The past week I’ve been experimenting with LDAP mostly. I set up a clone of ldap1.gentoo.org (with fake data of course) at my home server, and gave a Cfengine patch to Robin, pending for review, in order to have the testing LDAP service to vulture (the soc.dev box). I also set up my git repo, and split the settings.py file in many files, under a settings/ dir. This is how the transifex guys and my mentor Matt do it, and this approach allows us to put the config files even in /etc for example.

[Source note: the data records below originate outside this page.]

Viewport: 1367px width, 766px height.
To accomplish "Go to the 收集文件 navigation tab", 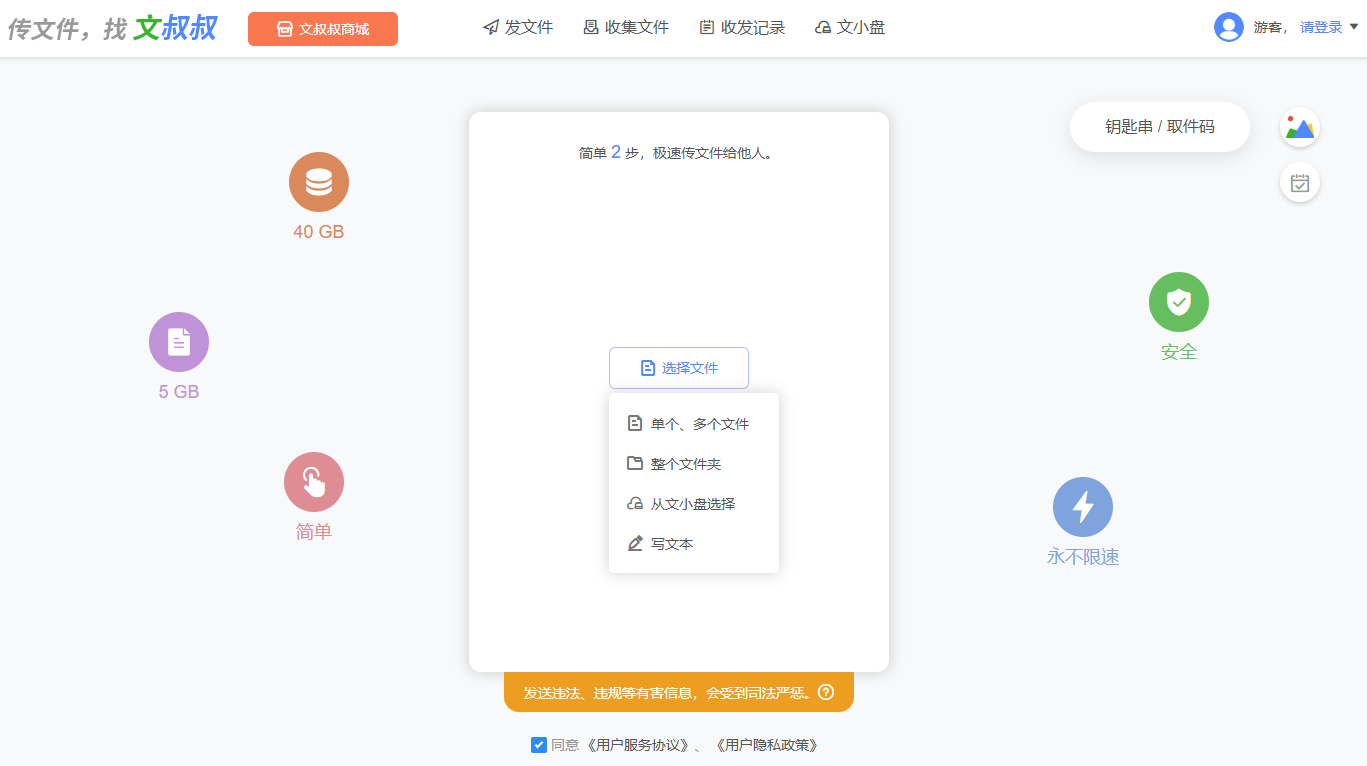I will pyautogui.click(x=626, y=28).
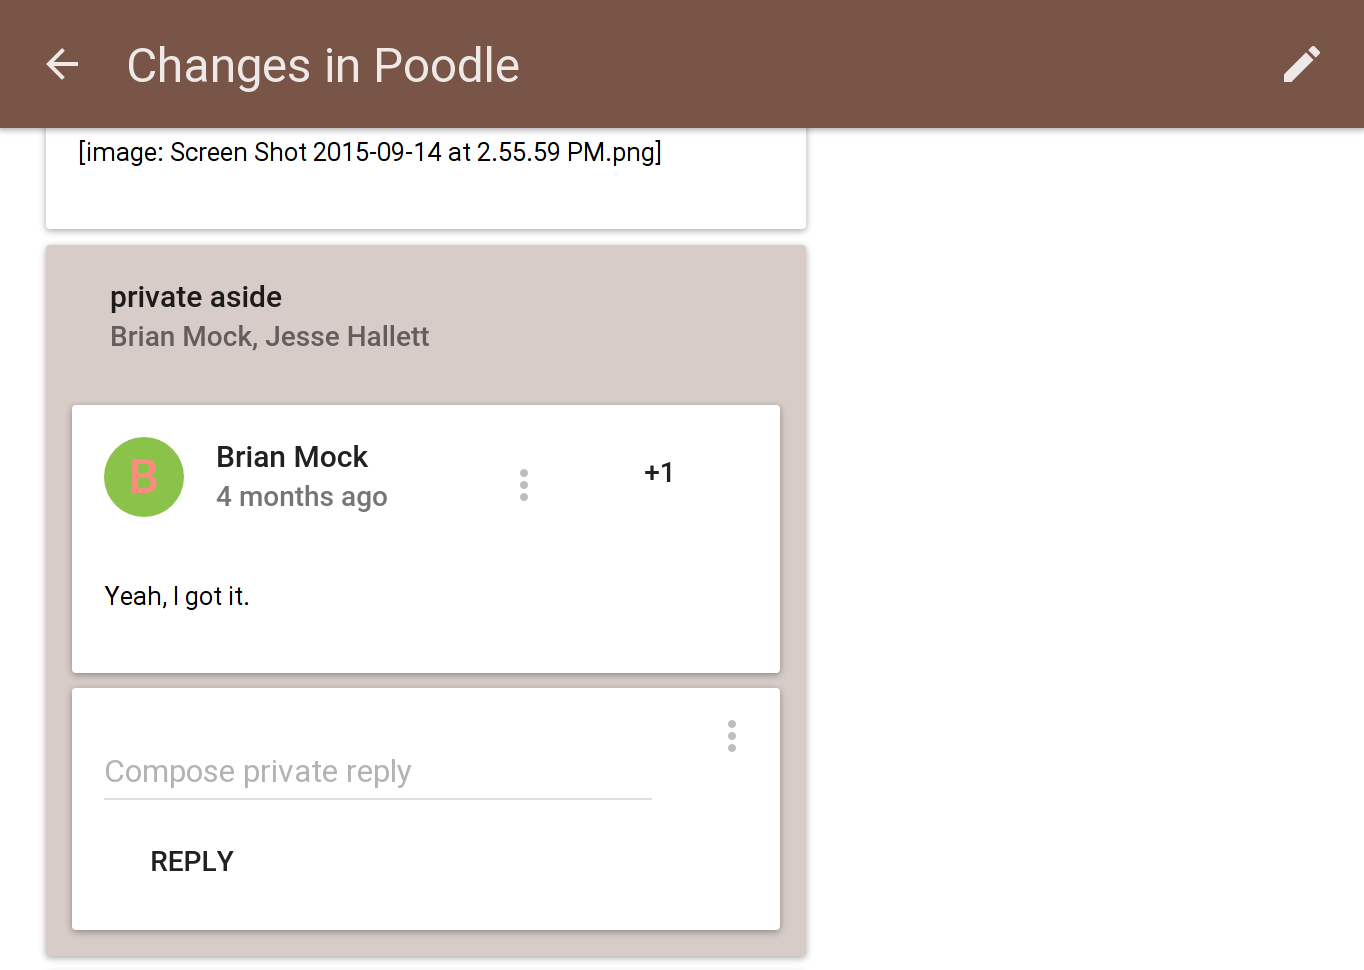The width and height of the screenshot is (1364, 970).
Task: Click Brian Mock's green avatar
Action: 144,477
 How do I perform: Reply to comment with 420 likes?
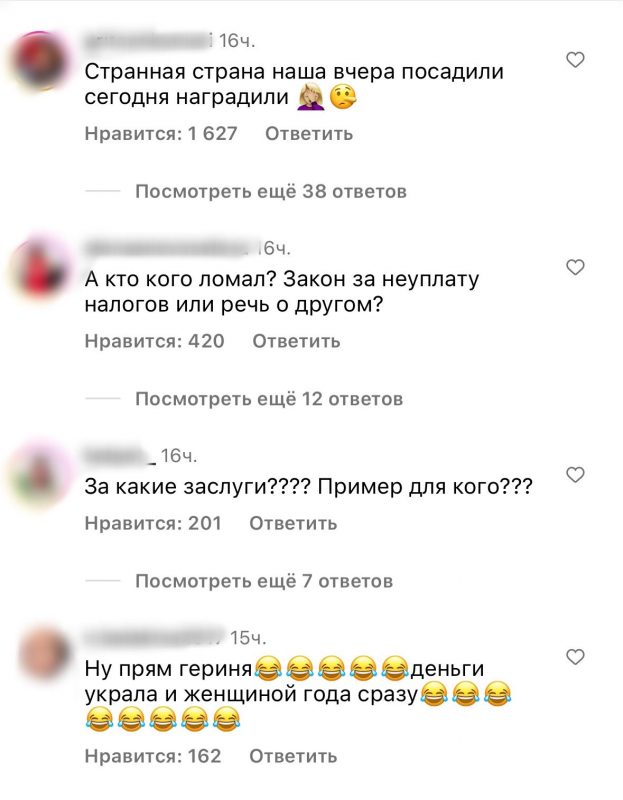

My major goal was to finish the LDAP backend part, either by using an existing library or writing it from scratch. Finally, after taking a look at many libraries and implementations, I wrote my own. More specifically, what the Django LDAP authentication backend does is to override the default Django DB authentication backend. When a user logs in, the backend checks if the user exists in the LDAP server. In order to do the search, the OpenLDAP server has to provide either an account to do that (an “anonymous” account with minimal privileges, just to do those kinds of ldap queries) or allow anonymous searches. In case the account is being used, it has to be declared in the settings file. I took it one step further from what the other backends did actually: in a common ldap configuration, all users are under OU=users or something. I intend to split it though to OU=users and OU=developers, thus I allowed the backend to search in multiple organizational units, by converting the variable to a python list. If the query sends a result (meaning the user is found), then it tries to bind with the credentials provided in the login form. If it suceeds, then the user data (apart from the password) are transfered to the django db, where they are going to be used for the rest of the session. Django actually has only email, real name and username in its accounts, but it gives the opportunity to extend those by creating a profile. That is technically an extra table in the db, with the ability to add custom fields, really handy.
The major problem that I’ve faced with all those ldap backends was that they all asked for an admin account, and they performed all changes with that account. That is acceptable for user creations but not for all the other cases. If a user wants to change his data, he should be able to do it with his regular account. Another problem emerged here though. OpenLDAP asks for the password before every action and one solution was to do it that way. Bcooksley had another idea though, to create a second 50char password, which will stay only for one session, and will be destroyed using itself at the end. I liked that idea very much, as asking the password is not too user friendly in my opinion, and the web frontend looses its purpose. For important changes though the password will be required (that includes uploading a new SSH/GPG key, or resetting the password).
The LDAP backend is now working, which is really cool, I didn’t expect it to be done so fast. My next step is to write some tests and documentation, for which I’ll use sphinx. Also, I plan to continue working on the ldap web frontend, by finishing the login/signup systems, and the user settings page, and then start messing with the UI.